## WHAT NEEDS TO BE DONE
What you produce should match the records below precisely, except that images are removed.
*** Opening PROVIDED DATA ***
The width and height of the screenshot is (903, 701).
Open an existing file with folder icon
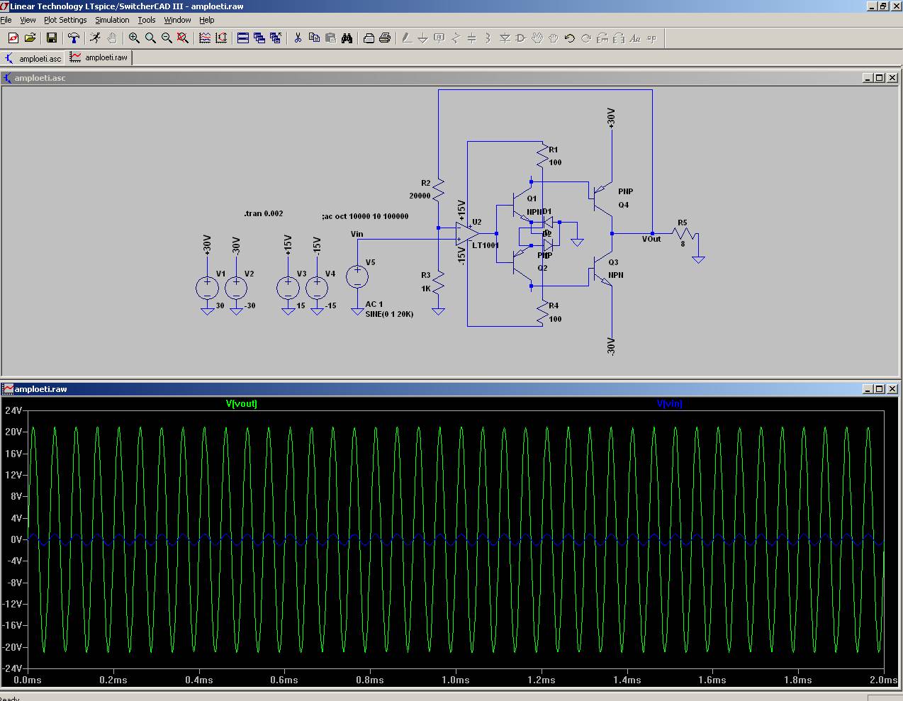(x=30, y=38)
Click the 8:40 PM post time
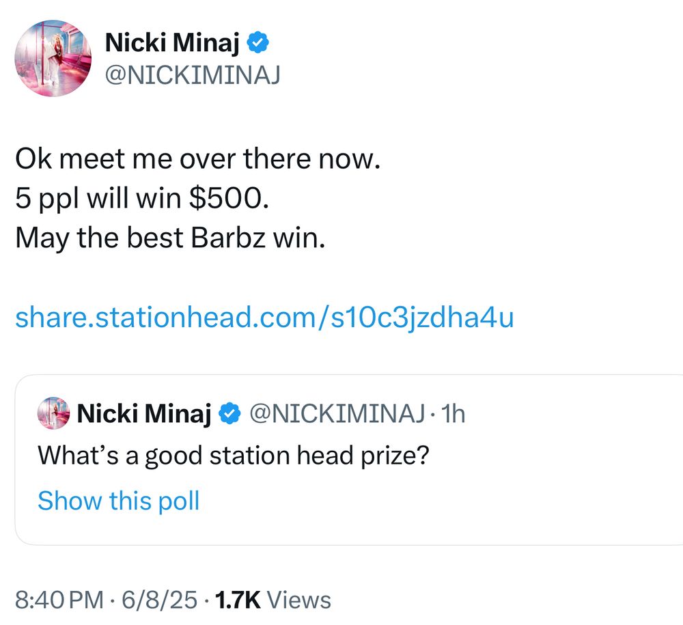The image size is (683, 625). (x=59, y=600)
*** Closing PROVIDED DATA ***
## EXERCISE RESPONSE
The width and height of the screenshot is (903, 701).
Open an existing file with folder icon
(x=30, y=38)
Click the 8:40 PM post time
The image size is (683, 625). (x=59, y=600)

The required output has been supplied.